WHAT YOU WILL DO: Your output should reproduce each entry exactly, with none of its pictures.
[[ DATA SHOWN, beginning ]]
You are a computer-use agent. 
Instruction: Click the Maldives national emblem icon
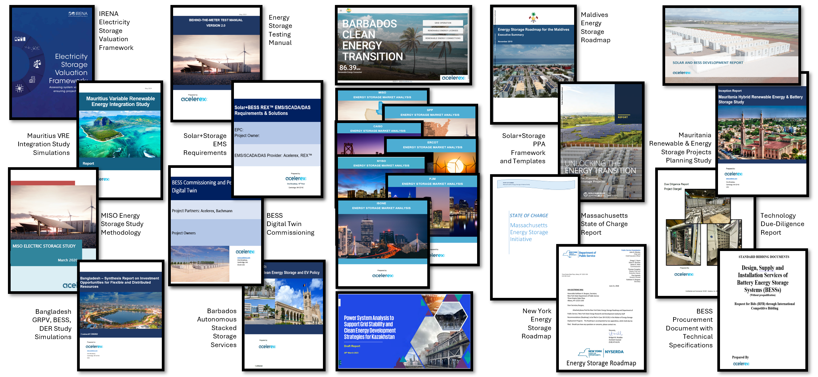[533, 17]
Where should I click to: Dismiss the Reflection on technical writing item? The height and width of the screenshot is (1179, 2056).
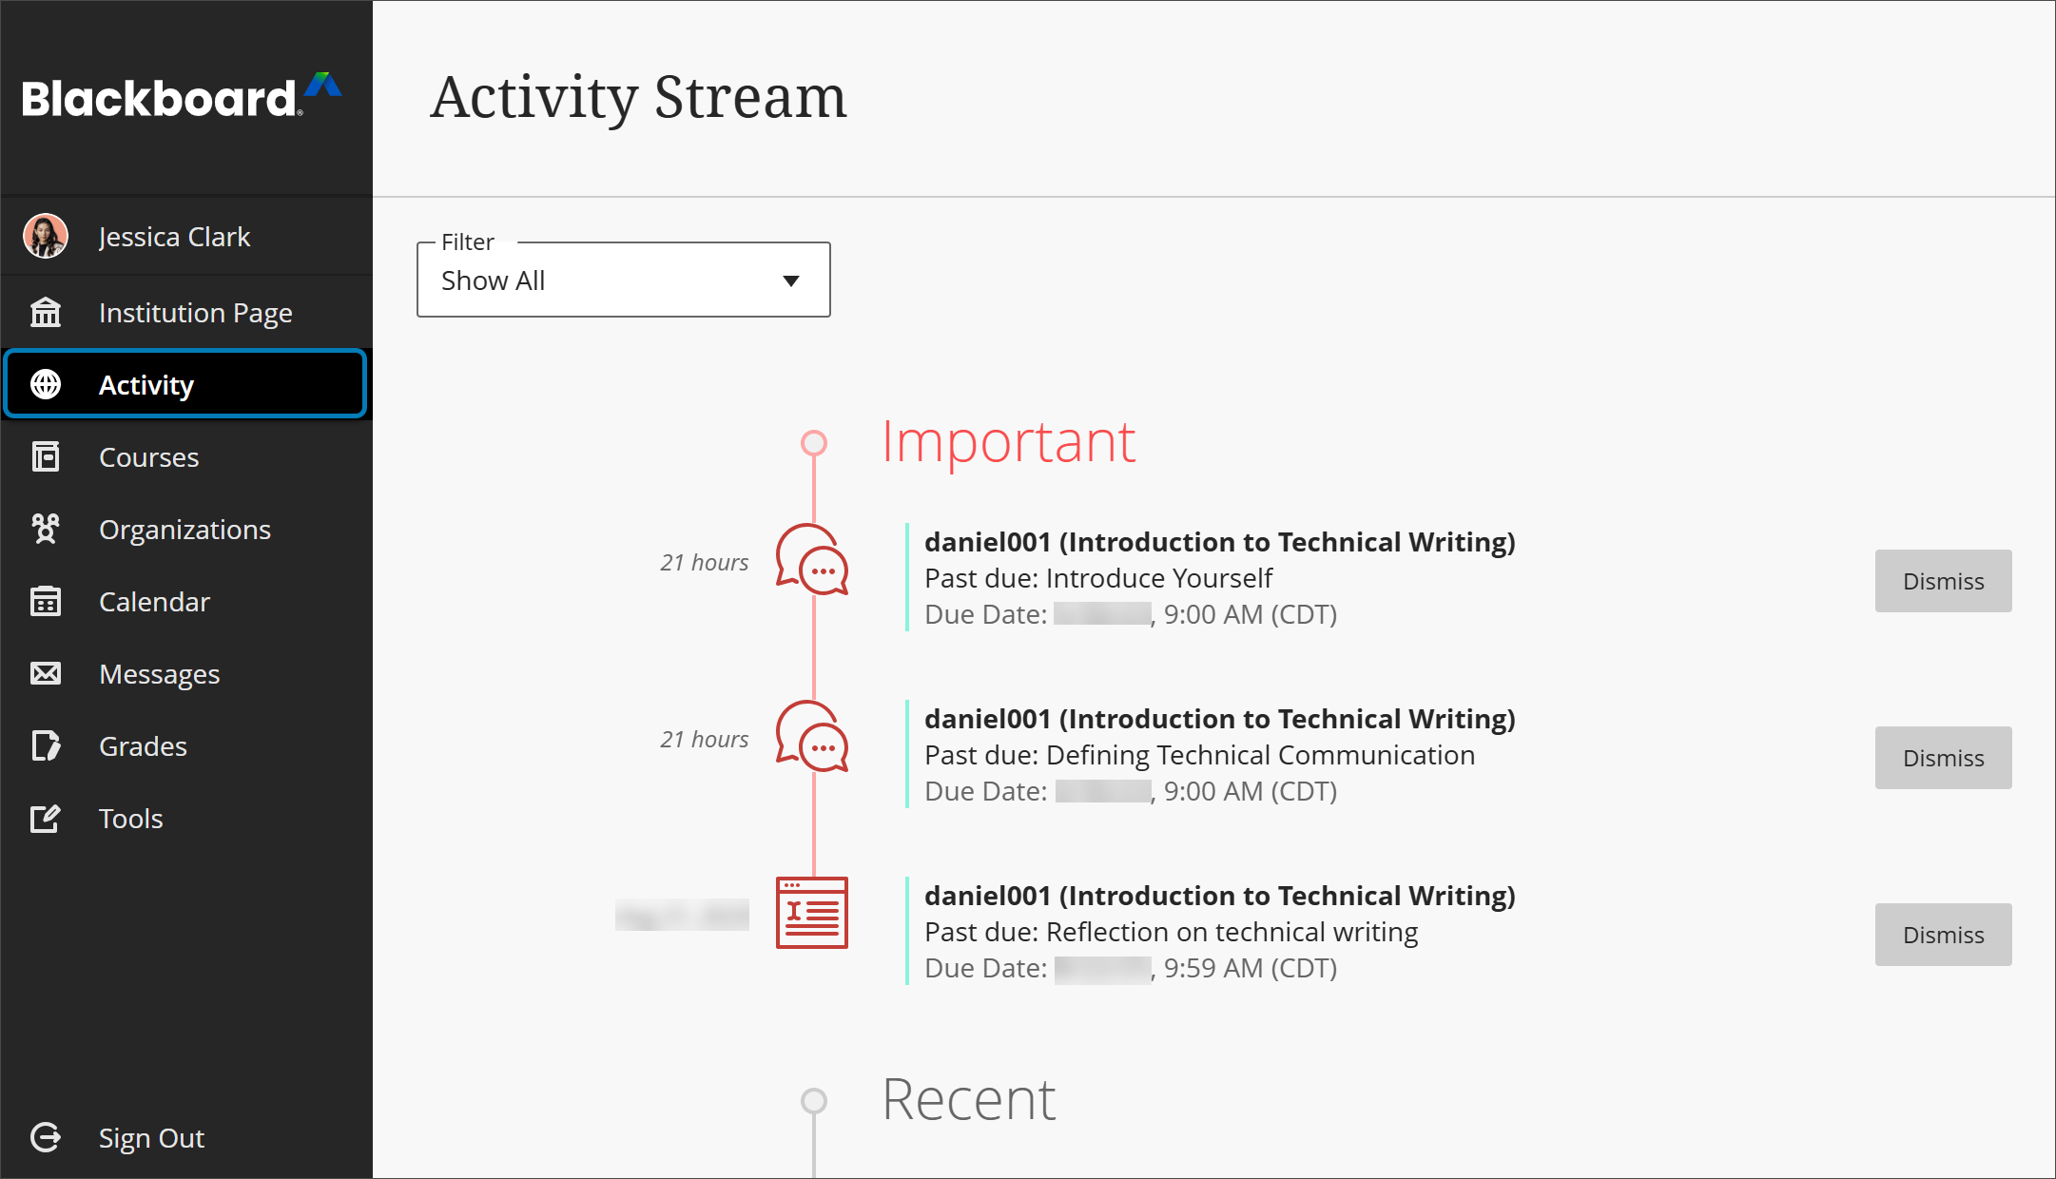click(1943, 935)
[[ DATA SHOWN, end ]]
RESPONSE BOX:
You are a computer-use agent. 
Instruction: Click the Maldives national emblem icon
[533, 17]
Where should I click to: Dismiss the Reflection on technical writing item? The height and width of the screenshot is (1179, 2056).
click(1943, 935)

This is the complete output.